I misspoke, the majority are on #7 and a few are on #111.


----------



## 066blaster

I only cut out the infected branches. I dint do any regular pruning. I didn't even cut the suckers off, I didn't want any open wounds . If fire blight gets in a sucker your tree is gone.


----------



## 066blaster

c5rulz said:


> This picture is a mistake, I can't get it out because I am ignorant. Do you have issues with rabbits
> 
> 
> 
> 
> 
> 
> Here are my 2.5 year old trees. These are on #9 & #111 rootstock. These are Linda Macs.
> Pretty impressive since these were 1/2 - 5/8ths stock.
> 
> 
> 
> 
> 
> 
> 
> 
> 
> 
> 
> The new trees.


----------



## c5rulz

Rabbits haven't been an issue but I keep the drain tile around the trees "just in case".


----------



## 066blaster

A flash back to last winter 2 foot of snow on the ground and some 4-5 foot drifts. Rabbits were able to get above the guards on the trees and girdle some of them. I actually had to clear the snow. I got a wire fence up now.


----------



## c5rulz

Great pics Shawn. It was good talking to you the other night. Thanks for all the info.


----------



## 066blaster

c5rulz said:


> Great pics Shawn. It was good talking to you the other night. Thanks for all the info.


Nice talking to you as well.


----------



## 066blaster

c5rulz said:


> Great pics Shawn.
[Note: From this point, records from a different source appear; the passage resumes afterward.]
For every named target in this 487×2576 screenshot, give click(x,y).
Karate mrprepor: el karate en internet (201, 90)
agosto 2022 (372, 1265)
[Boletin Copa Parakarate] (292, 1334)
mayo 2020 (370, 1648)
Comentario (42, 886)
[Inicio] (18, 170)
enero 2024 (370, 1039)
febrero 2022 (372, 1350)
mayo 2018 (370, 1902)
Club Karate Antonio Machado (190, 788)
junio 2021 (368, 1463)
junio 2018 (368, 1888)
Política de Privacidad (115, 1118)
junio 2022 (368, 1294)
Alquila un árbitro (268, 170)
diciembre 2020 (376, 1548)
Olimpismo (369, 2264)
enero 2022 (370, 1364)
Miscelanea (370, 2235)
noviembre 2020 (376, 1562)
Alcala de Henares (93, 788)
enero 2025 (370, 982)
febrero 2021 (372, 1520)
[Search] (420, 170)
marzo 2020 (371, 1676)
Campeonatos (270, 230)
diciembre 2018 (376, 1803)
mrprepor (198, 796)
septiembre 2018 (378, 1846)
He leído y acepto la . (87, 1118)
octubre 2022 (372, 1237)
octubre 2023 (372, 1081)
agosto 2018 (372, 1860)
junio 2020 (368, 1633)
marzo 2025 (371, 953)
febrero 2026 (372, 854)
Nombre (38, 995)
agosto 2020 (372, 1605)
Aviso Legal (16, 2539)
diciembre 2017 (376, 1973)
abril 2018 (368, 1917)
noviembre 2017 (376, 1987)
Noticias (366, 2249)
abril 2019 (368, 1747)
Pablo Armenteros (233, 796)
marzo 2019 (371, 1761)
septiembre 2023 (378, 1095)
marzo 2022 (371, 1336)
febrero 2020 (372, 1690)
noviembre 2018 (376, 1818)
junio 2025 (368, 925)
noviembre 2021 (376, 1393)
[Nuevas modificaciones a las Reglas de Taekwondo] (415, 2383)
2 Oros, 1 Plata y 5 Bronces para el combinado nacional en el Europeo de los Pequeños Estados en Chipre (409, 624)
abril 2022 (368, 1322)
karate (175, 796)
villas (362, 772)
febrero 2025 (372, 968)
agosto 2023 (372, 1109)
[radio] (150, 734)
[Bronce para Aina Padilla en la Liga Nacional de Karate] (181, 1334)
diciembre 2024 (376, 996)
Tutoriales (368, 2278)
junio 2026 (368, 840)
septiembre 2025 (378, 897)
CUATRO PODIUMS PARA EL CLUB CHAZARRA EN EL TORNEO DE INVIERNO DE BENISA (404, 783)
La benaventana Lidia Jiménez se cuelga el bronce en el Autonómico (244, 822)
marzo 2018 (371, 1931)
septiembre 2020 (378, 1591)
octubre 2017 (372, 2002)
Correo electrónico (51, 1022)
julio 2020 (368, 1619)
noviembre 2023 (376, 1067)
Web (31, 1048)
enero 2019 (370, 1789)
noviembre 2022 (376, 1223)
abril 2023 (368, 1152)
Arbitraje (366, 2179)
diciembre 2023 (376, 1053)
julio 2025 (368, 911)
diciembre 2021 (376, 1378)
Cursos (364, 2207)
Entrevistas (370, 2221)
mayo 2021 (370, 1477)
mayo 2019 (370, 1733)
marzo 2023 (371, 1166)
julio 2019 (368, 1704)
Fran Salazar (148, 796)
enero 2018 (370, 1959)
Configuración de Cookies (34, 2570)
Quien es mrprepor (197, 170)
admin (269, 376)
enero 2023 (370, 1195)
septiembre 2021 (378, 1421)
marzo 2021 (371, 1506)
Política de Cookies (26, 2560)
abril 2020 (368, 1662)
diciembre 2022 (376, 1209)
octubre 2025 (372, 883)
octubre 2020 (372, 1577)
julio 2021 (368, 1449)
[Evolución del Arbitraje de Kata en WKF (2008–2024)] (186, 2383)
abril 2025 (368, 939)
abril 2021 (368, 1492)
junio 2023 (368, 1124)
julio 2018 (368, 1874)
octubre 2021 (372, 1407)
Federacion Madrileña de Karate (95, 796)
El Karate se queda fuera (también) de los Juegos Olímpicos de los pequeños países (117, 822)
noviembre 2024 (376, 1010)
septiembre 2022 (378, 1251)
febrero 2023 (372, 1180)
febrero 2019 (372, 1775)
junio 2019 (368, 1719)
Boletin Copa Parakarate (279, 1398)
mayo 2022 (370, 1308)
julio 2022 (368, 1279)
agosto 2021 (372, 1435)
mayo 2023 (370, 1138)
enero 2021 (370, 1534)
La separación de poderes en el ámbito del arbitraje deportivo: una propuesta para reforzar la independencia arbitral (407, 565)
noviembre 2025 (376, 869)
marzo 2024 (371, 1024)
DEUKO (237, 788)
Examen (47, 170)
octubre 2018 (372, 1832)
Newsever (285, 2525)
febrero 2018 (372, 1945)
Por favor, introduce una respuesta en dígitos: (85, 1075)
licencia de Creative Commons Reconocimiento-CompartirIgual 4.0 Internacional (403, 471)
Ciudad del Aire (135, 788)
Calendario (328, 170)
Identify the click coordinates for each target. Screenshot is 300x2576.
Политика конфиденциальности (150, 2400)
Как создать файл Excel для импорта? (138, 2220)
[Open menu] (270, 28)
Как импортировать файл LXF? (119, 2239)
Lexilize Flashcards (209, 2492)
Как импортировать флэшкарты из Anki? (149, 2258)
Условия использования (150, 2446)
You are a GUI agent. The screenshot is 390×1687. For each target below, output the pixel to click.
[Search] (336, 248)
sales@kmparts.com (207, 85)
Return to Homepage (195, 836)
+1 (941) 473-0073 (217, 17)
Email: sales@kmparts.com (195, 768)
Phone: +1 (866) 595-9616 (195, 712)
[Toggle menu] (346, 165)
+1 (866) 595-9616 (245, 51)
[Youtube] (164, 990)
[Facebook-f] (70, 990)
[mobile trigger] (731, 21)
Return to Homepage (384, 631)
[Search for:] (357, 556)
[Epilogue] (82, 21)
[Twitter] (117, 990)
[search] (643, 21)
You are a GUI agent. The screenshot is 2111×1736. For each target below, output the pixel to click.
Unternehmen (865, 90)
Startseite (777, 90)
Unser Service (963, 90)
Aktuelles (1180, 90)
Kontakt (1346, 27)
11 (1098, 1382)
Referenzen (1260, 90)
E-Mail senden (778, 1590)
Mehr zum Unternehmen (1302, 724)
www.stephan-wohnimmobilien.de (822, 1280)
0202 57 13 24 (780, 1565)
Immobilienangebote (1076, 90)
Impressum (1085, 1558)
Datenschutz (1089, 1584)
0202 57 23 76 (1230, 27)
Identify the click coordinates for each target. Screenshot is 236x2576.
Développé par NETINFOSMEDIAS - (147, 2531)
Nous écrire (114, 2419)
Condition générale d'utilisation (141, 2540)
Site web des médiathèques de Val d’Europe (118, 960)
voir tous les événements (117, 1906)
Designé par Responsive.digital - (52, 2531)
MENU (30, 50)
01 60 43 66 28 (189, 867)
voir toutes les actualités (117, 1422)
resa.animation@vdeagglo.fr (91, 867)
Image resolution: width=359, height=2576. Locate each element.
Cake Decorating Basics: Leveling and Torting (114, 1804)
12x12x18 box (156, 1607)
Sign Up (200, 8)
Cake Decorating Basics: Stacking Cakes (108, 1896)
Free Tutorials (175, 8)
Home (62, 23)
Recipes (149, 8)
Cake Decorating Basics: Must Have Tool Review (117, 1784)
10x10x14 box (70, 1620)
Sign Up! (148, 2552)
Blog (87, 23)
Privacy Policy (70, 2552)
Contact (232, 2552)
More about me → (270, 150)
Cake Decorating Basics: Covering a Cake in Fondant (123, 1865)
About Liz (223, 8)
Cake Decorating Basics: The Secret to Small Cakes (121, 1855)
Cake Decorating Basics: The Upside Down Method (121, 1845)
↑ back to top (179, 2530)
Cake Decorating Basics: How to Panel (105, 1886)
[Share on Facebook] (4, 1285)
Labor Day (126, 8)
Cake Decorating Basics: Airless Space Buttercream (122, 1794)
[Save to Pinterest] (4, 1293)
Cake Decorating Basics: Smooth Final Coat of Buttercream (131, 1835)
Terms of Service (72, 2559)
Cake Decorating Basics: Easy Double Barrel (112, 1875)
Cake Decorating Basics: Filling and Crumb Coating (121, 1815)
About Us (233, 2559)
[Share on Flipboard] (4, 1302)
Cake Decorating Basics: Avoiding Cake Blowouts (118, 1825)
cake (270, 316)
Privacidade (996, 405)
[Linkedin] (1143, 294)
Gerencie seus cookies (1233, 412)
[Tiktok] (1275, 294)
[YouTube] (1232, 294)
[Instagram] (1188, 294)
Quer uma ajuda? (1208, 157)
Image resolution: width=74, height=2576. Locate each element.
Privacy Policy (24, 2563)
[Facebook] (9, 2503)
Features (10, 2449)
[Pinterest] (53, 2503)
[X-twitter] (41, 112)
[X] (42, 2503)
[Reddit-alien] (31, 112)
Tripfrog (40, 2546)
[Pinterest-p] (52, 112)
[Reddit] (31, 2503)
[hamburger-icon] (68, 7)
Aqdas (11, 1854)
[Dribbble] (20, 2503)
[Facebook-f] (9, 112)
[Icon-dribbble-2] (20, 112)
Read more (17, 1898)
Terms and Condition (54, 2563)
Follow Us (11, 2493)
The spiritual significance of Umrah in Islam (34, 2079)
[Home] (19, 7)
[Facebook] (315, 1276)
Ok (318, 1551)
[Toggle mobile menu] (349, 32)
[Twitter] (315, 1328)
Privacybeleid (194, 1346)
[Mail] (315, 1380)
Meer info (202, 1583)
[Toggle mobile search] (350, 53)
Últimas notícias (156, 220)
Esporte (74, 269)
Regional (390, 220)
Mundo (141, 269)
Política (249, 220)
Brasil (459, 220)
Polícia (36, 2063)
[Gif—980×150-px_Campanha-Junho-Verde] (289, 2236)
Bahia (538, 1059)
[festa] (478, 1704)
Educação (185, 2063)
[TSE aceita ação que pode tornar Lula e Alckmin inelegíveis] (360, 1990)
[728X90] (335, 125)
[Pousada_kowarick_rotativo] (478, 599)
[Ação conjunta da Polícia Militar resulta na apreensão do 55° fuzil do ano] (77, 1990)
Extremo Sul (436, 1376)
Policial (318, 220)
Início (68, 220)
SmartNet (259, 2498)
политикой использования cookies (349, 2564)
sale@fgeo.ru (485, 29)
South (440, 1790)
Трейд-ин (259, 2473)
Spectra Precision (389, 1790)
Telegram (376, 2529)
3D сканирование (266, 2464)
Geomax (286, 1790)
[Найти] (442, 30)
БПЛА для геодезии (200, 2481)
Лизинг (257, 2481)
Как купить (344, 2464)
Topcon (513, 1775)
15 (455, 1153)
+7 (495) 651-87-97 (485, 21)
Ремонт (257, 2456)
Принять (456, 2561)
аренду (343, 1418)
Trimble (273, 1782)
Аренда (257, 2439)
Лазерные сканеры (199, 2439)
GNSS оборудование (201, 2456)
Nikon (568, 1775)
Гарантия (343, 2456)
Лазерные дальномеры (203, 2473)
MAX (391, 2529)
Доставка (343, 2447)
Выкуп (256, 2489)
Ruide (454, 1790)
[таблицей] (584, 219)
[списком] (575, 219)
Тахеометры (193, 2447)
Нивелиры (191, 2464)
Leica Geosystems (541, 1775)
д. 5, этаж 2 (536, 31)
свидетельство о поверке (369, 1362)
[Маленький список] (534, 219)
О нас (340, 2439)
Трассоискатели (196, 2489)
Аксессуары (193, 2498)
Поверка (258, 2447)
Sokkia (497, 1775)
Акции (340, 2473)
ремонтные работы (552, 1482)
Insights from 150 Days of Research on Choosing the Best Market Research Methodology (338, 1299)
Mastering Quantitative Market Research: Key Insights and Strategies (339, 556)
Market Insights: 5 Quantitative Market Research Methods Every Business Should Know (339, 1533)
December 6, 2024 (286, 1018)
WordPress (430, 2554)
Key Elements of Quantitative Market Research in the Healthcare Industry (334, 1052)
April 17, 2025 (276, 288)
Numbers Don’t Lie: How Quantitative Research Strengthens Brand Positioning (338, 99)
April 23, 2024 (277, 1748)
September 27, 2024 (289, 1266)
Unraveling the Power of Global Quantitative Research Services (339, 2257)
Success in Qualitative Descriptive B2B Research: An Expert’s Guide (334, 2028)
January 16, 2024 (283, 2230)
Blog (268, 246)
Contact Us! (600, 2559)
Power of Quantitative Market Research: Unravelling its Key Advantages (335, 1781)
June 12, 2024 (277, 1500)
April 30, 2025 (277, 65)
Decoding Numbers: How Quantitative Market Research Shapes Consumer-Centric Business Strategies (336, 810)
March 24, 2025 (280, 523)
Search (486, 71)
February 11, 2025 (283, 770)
It was good talking to you the other night. Thanks for all the info.


You can see in the close up of that tree I have the tree attached directly to the wire. I no longer do that. I added the conduit later. I now attach the tree to the conduit, and attach the wires to the conduit.


----------



## 066blaster

Also a thought on the drain tile. I have some up 24 inches on the trees. I use it because it is the cheapest and easiest way of protecting them. My concern is it could harbor insects, moles or mice, fungus. I always spray down in them the best I can. A 5 inch diameter loop of chicken wire or really small welded wire would be the preferred method. Cut a 12 inch length of 24 inch tall, wrap around the tree connect the ends with 2 or 3 zip ties. Then you can see what's going on,and apply spray to the area. I had done this to most of my tree's only problem is I only went 12 inches high.


----------



## 066blaster

On this tree the damage was all the way around the main stem. I cut it of below the damage in march. It was 6.5 foot tall at the end of this season. It also has grown some nice lateral branches. I don't know if it will bear fruit next season but by the following I think it will be just as big as the rest.


----------



## c5rulz

066blaster said:


> On this tree the damage was all the way around the main stem. I cut it of below the damage in march. It was 6.5 foot tall at the end of this season. It also has grown some nice lateral branches. I don't know if it will bear fruit next season but by the following I think it will be just as big as the rest.View attachment 379355


 

It's pretty amazing when you have a good root/rootstock in the ground, how that severe of a heading cut can recover. I had one tree of my young ones that was a single whip with no feathers. It ended up being one of the largest trees in the first season.


----------



## 066blaster

I checked my trees today and noticed a tree had rabbit damage, despite the fence I put up. I think there is some areas they might be able to wiggle under without any snow on the ground. I had been keeping a live trap outside the fence and have caught 3 rabbits, but didn't reset It after I released the last one. I will be keeping that trap baited to catch anything that comes around....

I also decided to put guards around the new trees. I am using 1 .5 inch sump pump drain hose. It's cheaper and easier than the large drain tile, only requires a utility knife. And doesn't scrape the bark when you put it on.


----------



## 066blaster

The trees will outgrow the hose after 5 or 6 years but will just open it up a little and should still protect them. When we get some snow I should be able to tell where they are getting in and will take care of that.


----------



## c5rulz

Hi Shaun,

Glad to say bunnies are one problem I don't have.


----------



## 066blaster

c5rulz said:


> Hi Shaun,
> 
> Glad to say bunnies are one problem I don't have.


Your lucky, they are my biggest problem.


----------



## 066blaster

You probably noticed there is no conduit by these tree's. What I did with this row of trees was just pound conduit by the trees that were leaning an attached them. In spring I will put in the rest of the conduit and build the trellis for them. I got busy with other things. You don't really need a trellis till year 2. I'm good at making excuses


----------



## Wildland_Firefighter

I planted some red delicious apple seeds but I know I need to get some clippings from an apple tree that's producing apples. Where can I get some?

Also what insecticide and fungicide you use?


----------



## 066blaster

Wildland_Firefighter said:


> I planted some red delicious apple seeds but I know I need to get some clippings from an apple tree that's producing apples. Where can I get some?
> 
> Also what insecticide and fungicide you use?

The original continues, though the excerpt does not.